▶ WORK TASK:
All lines holding the word "dimensions" should be located in the records and copied.
**** INPUT RECORDS ****
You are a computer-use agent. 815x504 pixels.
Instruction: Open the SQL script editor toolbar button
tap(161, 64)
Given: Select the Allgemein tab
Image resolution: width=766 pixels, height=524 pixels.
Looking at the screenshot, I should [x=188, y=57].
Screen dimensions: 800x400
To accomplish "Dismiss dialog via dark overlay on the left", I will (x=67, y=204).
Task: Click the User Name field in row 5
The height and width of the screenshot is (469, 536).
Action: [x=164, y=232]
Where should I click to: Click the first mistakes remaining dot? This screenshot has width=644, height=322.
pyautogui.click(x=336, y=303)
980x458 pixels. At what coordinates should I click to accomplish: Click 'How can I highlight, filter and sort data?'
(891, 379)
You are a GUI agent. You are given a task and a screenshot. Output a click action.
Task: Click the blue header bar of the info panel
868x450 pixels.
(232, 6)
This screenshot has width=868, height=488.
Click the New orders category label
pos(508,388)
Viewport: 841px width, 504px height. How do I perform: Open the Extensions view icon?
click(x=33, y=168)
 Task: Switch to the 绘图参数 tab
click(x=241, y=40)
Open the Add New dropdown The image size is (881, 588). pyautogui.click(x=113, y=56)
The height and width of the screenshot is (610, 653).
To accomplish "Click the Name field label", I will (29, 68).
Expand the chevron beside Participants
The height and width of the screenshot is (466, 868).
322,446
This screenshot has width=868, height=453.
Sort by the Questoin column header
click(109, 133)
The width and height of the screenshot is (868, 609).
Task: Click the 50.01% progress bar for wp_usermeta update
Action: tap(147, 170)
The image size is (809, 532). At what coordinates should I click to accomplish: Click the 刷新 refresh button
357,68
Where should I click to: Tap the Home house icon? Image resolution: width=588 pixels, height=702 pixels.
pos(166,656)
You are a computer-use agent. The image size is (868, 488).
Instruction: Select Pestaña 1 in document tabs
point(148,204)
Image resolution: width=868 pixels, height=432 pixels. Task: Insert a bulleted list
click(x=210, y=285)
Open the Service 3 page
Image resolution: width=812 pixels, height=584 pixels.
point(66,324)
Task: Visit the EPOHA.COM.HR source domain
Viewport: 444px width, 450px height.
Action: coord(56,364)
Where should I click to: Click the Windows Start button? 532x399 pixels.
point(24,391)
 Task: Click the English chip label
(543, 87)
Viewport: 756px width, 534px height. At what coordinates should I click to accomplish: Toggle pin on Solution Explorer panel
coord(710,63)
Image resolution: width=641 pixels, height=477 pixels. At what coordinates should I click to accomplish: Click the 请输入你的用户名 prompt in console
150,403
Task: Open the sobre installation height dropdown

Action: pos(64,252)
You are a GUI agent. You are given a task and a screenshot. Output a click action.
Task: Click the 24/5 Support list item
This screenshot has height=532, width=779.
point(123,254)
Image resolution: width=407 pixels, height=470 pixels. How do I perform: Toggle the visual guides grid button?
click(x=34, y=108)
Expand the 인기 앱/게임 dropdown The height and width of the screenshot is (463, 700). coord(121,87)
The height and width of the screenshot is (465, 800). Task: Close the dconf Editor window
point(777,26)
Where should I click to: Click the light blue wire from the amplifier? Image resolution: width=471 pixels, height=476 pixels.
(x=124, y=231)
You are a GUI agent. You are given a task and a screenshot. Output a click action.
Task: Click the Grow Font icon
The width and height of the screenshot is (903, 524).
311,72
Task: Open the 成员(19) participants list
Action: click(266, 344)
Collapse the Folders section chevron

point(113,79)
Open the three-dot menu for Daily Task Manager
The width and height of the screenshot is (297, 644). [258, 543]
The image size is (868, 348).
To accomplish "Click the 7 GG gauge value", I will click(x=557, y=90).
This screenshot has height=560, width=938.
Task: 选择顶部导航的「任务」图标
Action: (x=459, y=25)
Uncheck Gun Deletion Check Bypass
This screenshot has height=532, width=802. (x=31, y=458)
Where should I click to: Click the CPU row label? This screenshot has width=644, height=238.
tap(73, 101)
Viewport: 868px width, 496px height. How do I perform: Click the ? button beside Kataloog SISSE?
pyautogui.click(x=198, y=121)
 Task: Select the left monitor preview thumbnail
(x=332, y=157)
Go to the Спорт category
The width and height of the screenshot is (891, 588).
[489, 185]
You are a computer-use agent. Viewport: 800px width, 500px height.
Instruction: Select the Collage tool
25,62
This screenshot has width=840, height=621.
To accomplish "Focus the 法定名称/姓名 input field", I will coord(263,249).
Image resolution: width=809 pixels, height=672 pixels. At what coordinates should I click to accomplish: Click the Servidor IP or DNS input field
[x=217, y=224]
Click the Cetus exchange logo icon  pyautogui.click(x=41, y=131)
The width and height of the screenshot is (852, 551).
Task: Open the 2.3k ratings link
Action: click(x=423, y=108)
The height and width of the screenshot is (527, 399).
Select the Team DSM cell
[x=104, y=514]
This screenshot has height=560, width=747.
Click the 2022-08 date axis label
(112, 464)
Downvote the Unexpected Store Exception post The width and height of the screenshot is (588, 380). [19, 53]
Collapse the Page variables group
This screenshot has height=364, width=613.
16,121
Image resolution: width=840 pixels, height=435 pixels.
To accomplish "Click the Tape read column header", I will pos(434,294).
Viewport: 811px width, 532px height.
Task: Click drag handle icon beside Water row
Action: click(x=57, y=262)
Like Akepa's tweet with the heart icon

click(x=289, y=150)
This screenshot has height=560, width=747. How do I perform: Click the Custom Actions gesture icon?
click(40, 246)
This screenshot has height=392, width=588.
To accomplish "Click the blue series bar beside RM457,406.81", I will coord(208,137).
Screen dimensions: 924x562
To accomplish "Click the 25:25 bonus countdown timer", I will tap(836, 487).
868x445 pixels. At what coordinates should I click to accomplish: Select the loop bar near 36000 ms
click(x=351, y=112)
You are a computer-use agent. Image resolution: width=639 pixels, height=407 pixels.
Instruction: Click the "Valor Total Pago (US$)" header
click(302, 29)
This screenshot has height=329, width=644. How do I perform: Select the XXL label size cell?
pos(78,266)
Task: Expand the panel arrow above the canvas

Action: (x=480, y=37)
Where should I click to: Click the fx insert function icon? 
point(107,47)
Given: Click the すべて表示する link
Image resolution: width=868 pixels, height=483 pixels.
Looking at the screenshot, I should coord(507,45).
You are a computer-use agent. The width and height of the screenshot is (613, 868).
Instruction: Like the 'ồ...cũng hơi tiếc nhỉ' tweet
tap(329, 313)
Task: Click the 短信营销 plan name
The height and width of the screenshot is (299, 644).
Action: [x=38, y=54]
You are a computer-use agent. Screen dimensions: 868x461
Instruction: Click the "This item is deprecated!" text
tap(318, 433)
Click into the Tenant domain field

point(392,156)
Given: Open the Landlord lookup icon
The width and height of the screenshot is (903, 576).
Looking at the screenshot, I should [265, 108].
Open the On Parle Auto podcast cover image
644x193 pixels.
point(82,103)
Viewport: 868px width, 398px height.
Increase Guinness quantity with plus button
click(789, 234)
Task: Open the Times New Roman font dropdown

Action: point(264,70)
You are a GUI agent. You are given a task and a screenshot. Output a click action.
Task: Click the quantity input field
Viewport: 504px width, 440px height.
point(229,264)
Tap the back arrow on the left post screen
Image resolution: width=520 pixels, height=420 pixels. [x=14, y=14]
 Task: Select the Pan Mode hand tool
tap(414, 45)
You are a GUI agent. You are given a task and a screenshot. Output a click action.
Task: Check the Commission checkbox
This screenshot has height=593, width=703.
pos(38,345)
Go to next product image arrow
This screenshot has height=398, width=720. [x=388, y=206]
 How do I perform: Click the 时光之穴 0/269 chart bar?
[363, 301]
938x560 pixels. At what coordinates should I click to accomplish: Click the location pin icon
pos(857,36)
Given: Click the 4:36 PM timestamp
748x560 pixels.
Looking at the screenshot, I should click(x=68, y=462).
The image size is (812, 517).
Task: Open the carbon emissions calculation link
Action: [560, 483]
****
▶ RESULT OF THE TASK:
Screen dimensions: 800x400
Screen dimensions: 924x562
You are a computer-use agent. Screen dimensions: 868x461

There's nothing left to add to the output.